I love my MD. I like it mostly for the sound signature - I can export my own preset analogue modelling from my player to my portable recorder, rather than ripping the original file. I get to choose how much bass and treble goes on to the rip. I am a bass addict and have yet to find an MP3 player that can match the sound of a Sony MD with my own bass presets burnt over the original file. It's also visceral, you have to insert a disc into a player and so on. And all that stuff about actually listening to the music I spend time recording to disc counts too. When using an MP3 player I might transfer 10 albums, listen to 5 songs, decide I am bored with that playlist and then wipe the drive clean. Waste of time and effort. With MD I actually listen to the music I transfer.
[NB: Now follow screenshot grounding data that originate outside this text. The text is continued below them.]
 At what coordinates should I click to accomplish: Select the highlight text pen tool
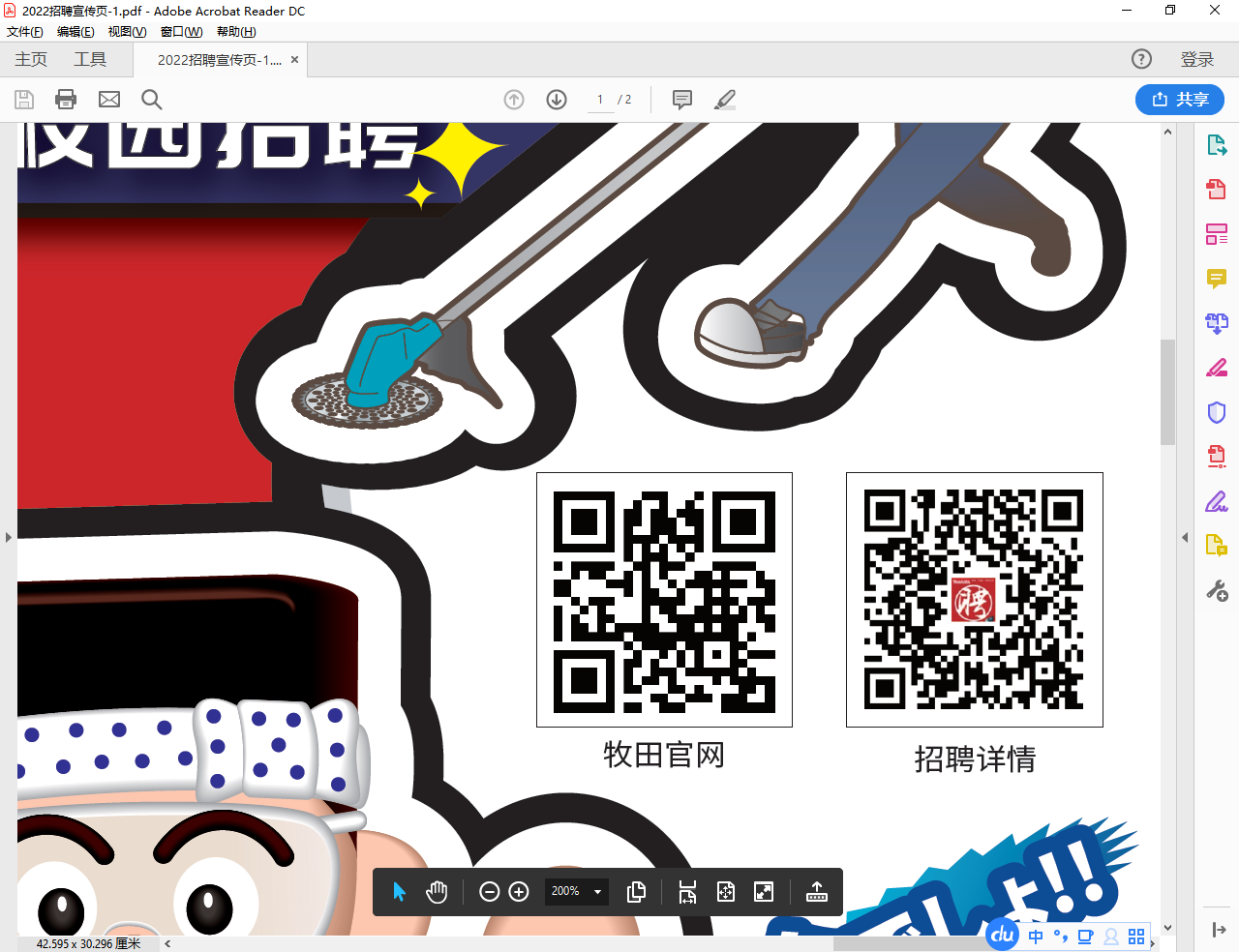pyautogui.click(x=725, y=100)
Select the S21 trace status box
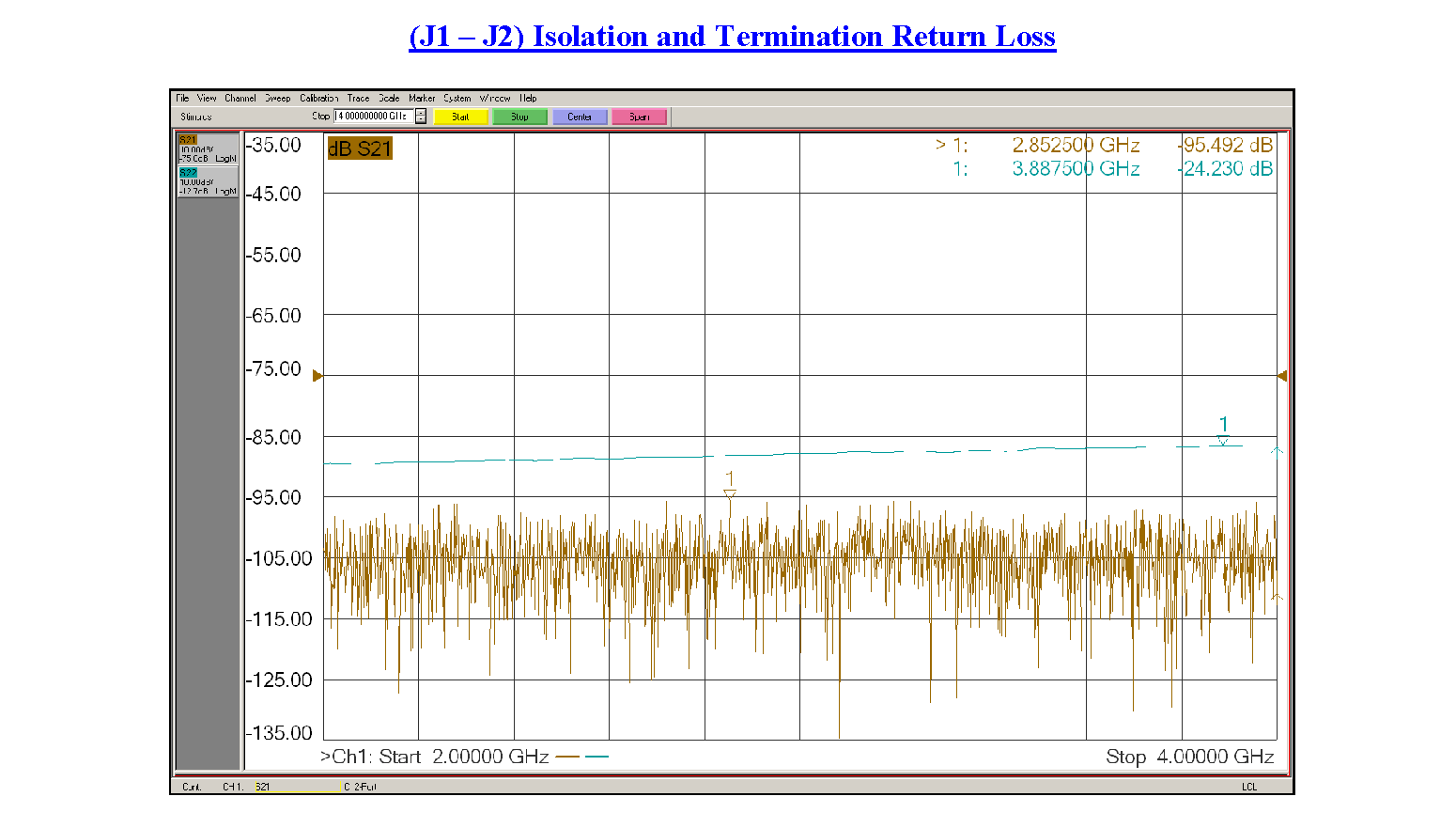1456x828 pixels. 208,149
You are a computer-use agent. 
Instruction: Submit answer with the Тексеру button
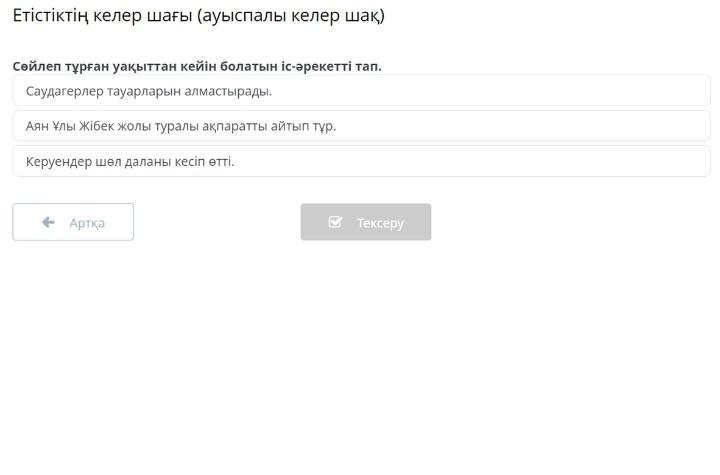pos(366,222)
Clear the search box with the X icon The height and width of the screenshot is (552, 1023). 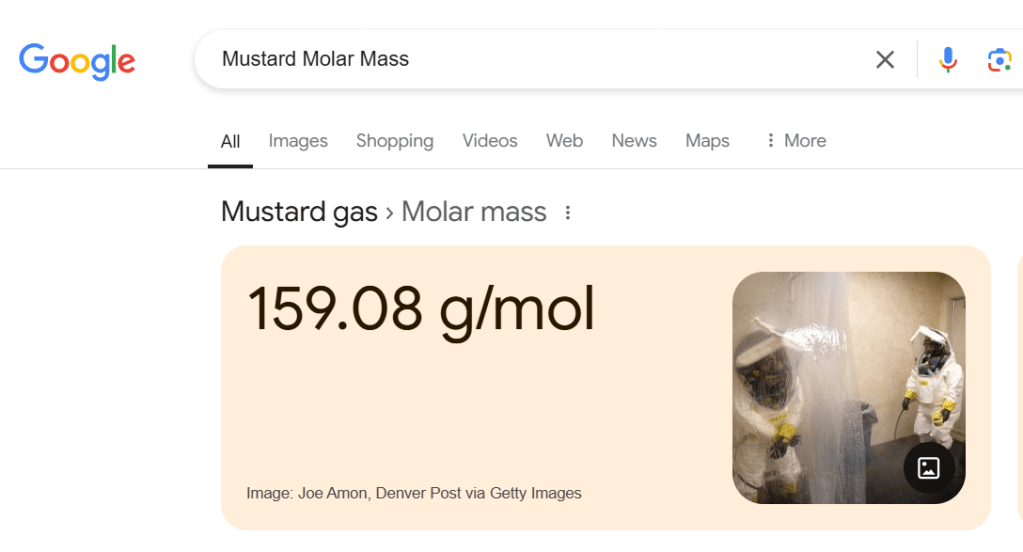click(885, 60)
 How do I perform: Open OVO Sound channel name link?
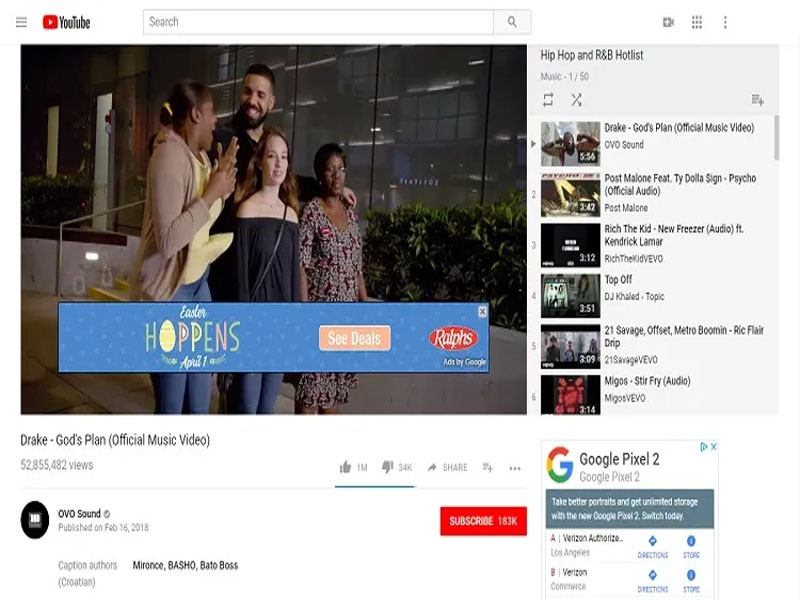79,514
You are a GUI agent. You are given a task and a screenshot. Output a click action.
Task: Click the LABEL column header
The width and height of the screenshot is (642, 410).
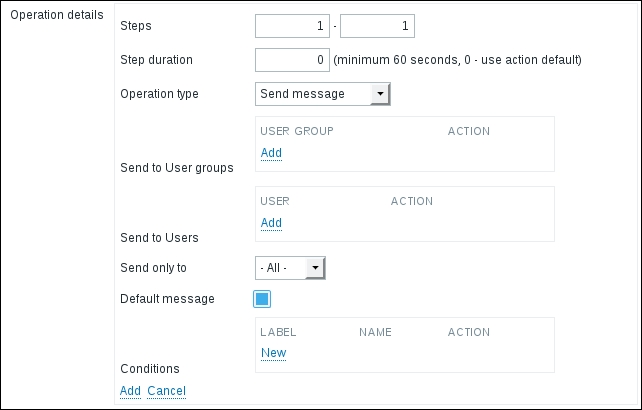coord(278,332)
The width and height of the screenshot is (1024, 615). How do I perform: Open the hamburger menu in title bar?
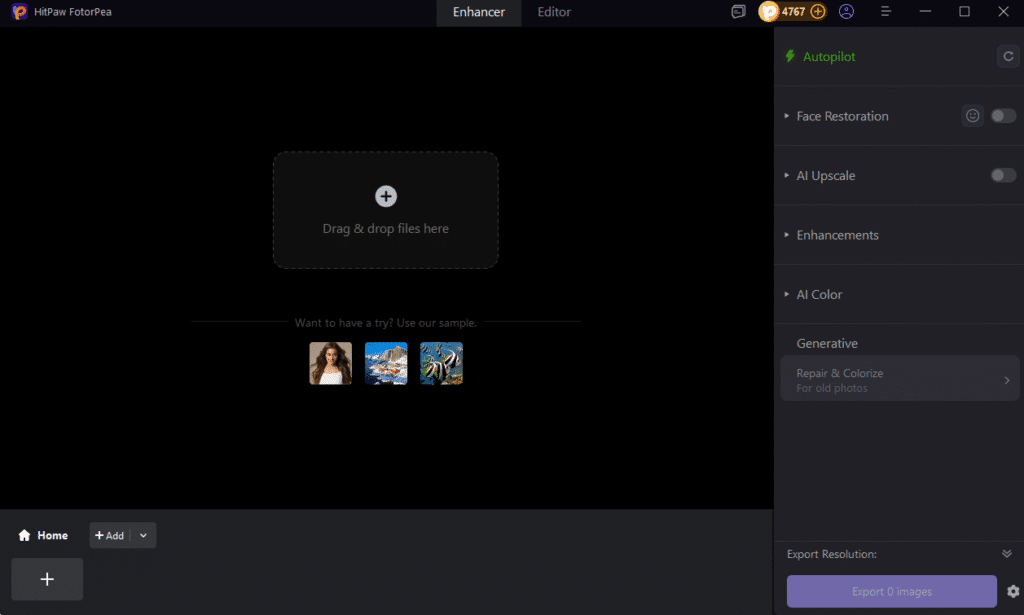pyautogui.click(x=886, y=12)
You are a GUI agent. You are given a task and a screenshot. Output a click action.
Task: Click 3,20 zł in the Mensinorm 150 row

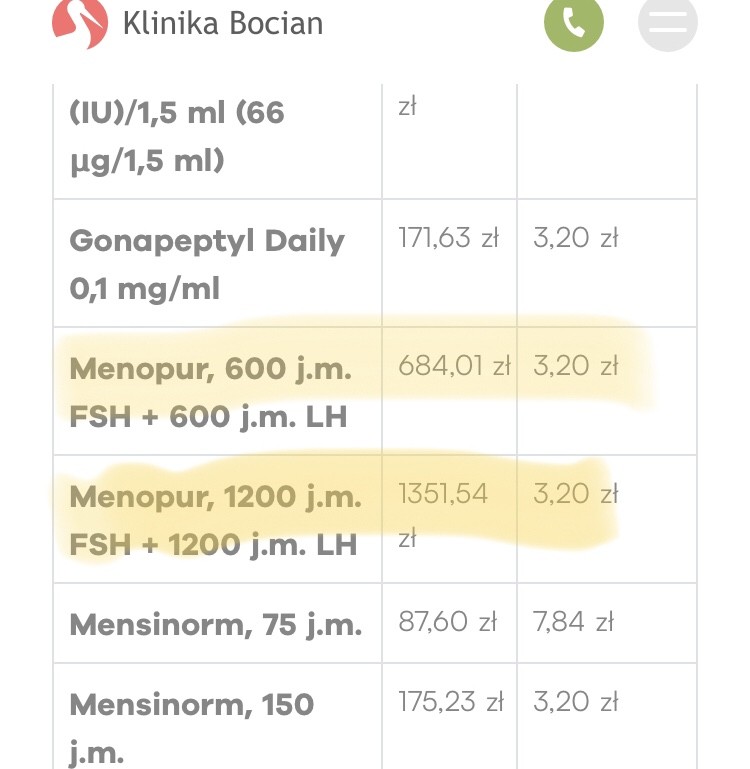point(576,702)
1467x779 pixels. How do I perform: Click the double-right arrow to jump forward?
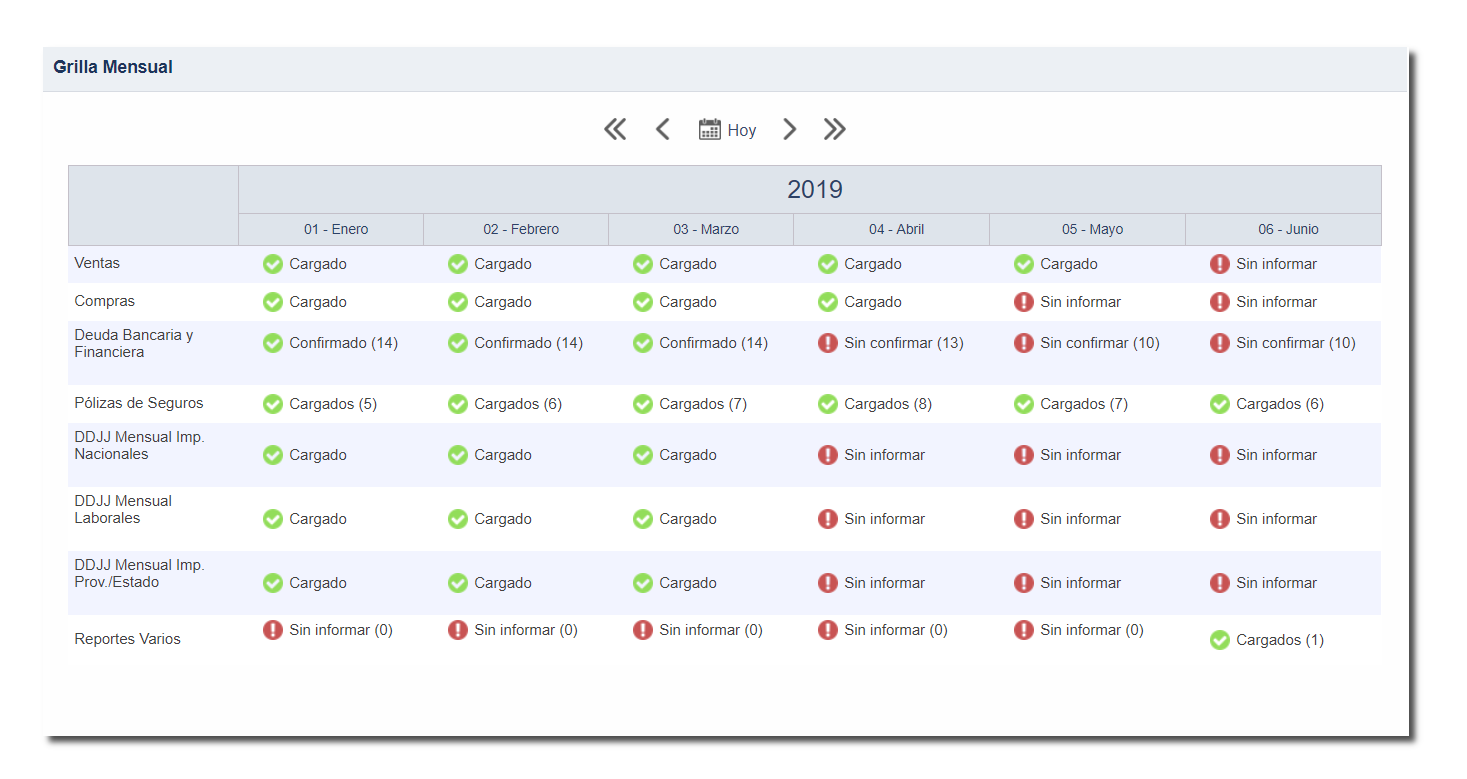pyautogui.click(x=834, y=129)
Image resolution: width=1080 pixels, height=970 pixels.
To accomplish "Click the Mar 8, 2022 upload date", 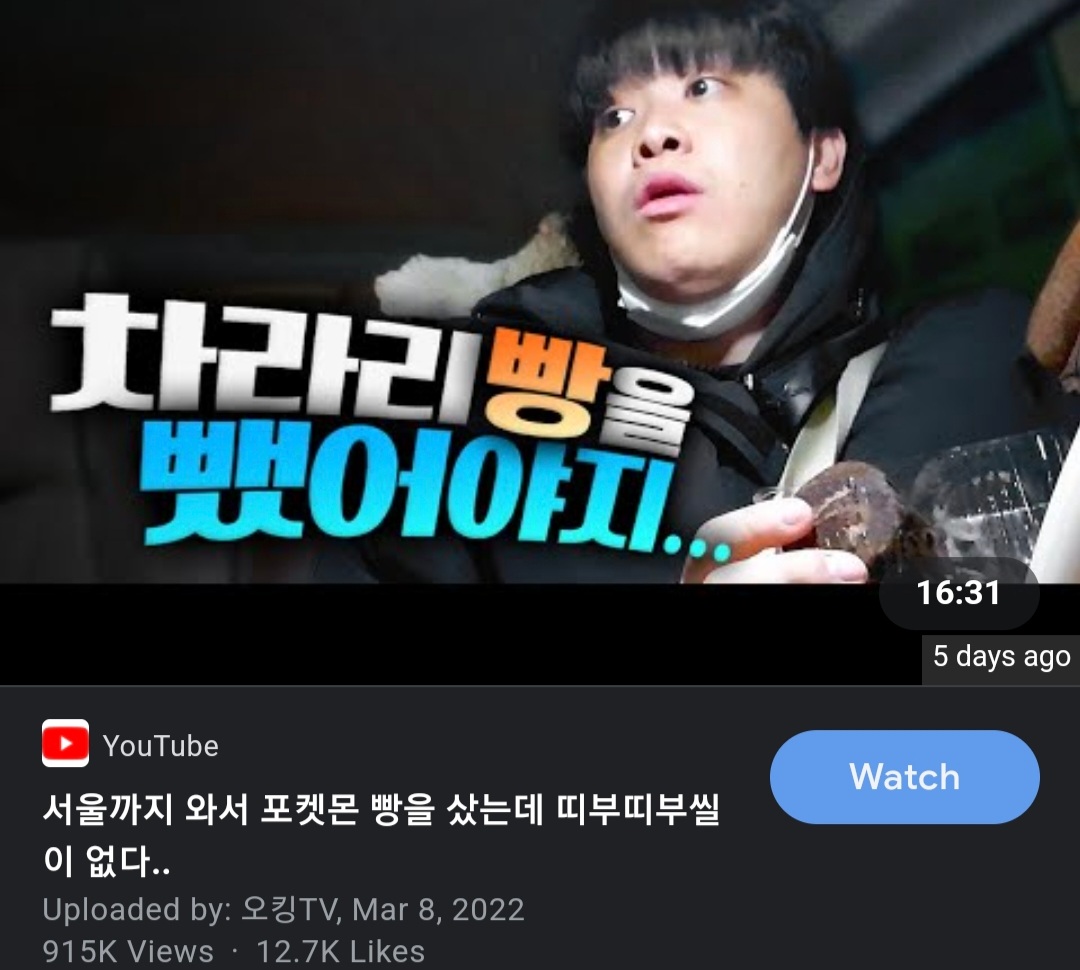I will [438, 909].
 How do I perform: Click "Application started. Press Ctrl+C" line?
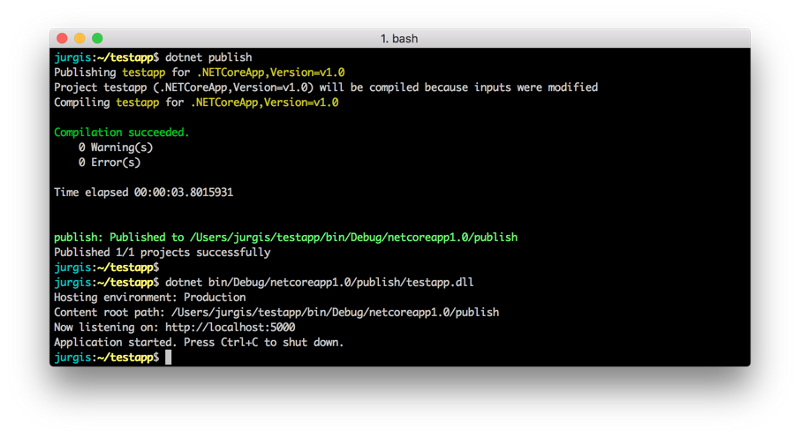(x=198, y=342)
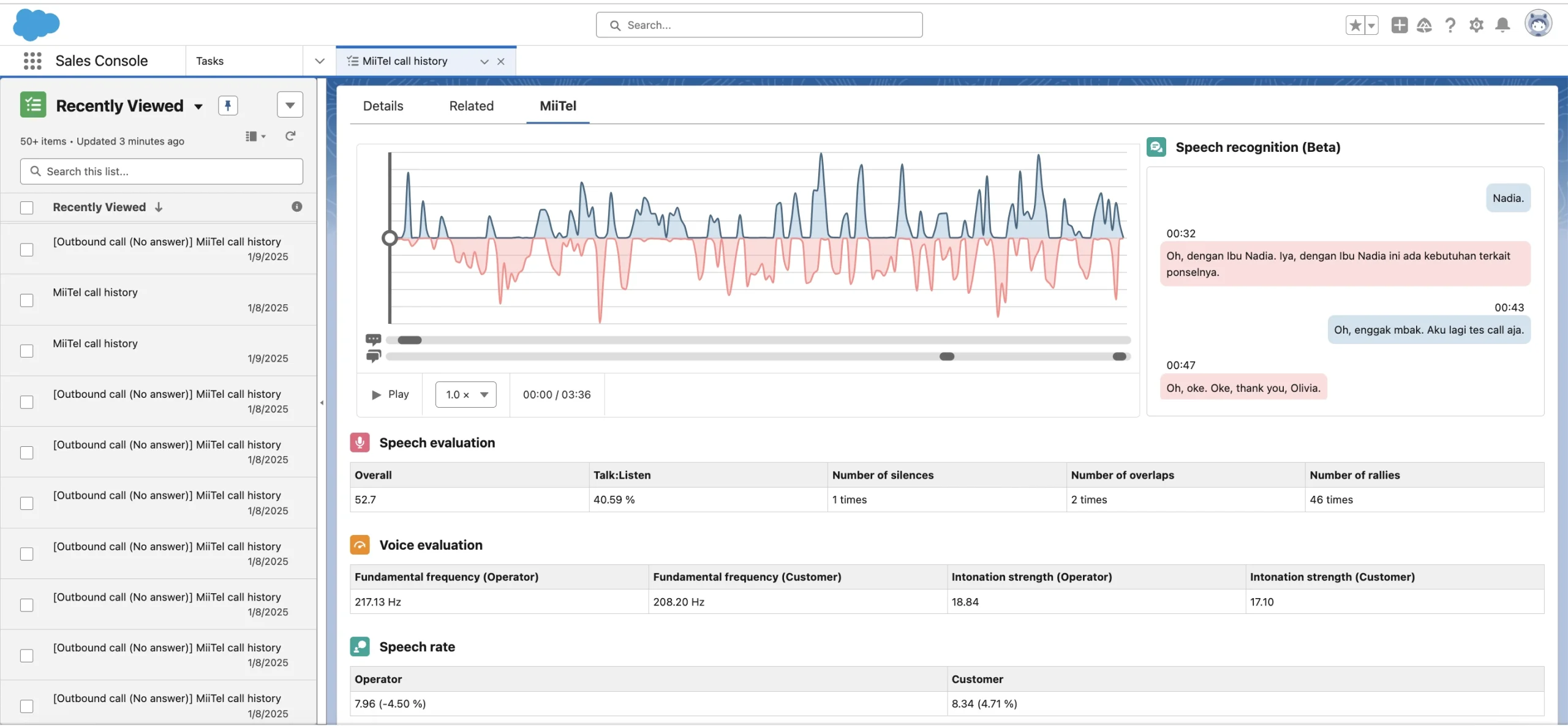Click the add new item icon in toolbar
The width and height of the screenshot is (1568, 726).
(x=1399, y=24)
I too have to admit I love my MD players. So much so that in the last 2 weeks I purchased 2 more, the EH930 and the RH1/MZ 200. Right now compared to my RH10 the EH 930 has a slight edge in SQ. Still waiting on the RH1. Having a REALLY tough time determining if the EH sounds better than the RH10 when run through a RSA Hornet.
Also agree with Zielwolf on the visceral quality of MD versus a MP3 player. I'm the same way, I listen more with MD than skipping through albums on my mp3 player.
I switched in 2006 and I miss MD sometimes, but not titling and not disk breakage, nor really the SQ. Nowadays, Sony's MD are considered 'good SQ', but back in the day, they were like Apple, the biggest and the one that cool non-conformists didn't buy. We, the non-Sony guys lamented on Sony's stringy sound and we bought Panasonic, Sharp, and Kenwood. Of course everyone used the same ATRAC decoders, but the signal processing in 20bit for the Sharp and the 24-bit for the Panasonic were what drove the SQ debate.
Today, MD would be even more eye-catching than it was in North America back in 2000 or 2001 because back then, the MD wasn't a far cry from a CD. But today, everyone is using flash-based players or HD players. If I had one, I'd change disks as blatantly as possible to 'show' that I'm part of another group. I do miss the fact that I knew more about my music back then. That is because I titled everything myself, but god, it took forever with the titler remote or the unit body.
I like the Styling of the MZR37 and the R1, but apart from that, Sony really missed the boat unless you look at their older stuff like 1996-1999 designs. I was using and loving for 7 years, but no more. SQ on some units is actually quite good, but the problem is the ATRAC encoder that gives preference to thick, bassy sound. Some say that it sounds better than CD - that is an obvious tip off that the encoder is doing something it shouldn't. Whether you like it or not, the truth is that versus modern MP3 or other encoders, it is less true to the original CD sound, but again, if you like that sound a lot, then so be it. I loved it at the time, but not after really comparing its sound to the source and then to modern MP3 encoders.
I love my Hi-MD MiniDisc devices! I feed them bit-perfect 1.4Mbps goodness from the original PCM on CD via my bookshelf systems / SimpleBurner or from FLAC via CD imaging + SB.
However, I am working on a DIYFlashMod 5.5G iPod and seriously hope it will sound tons better than the stock 5.5G, which has really mediocre SQ.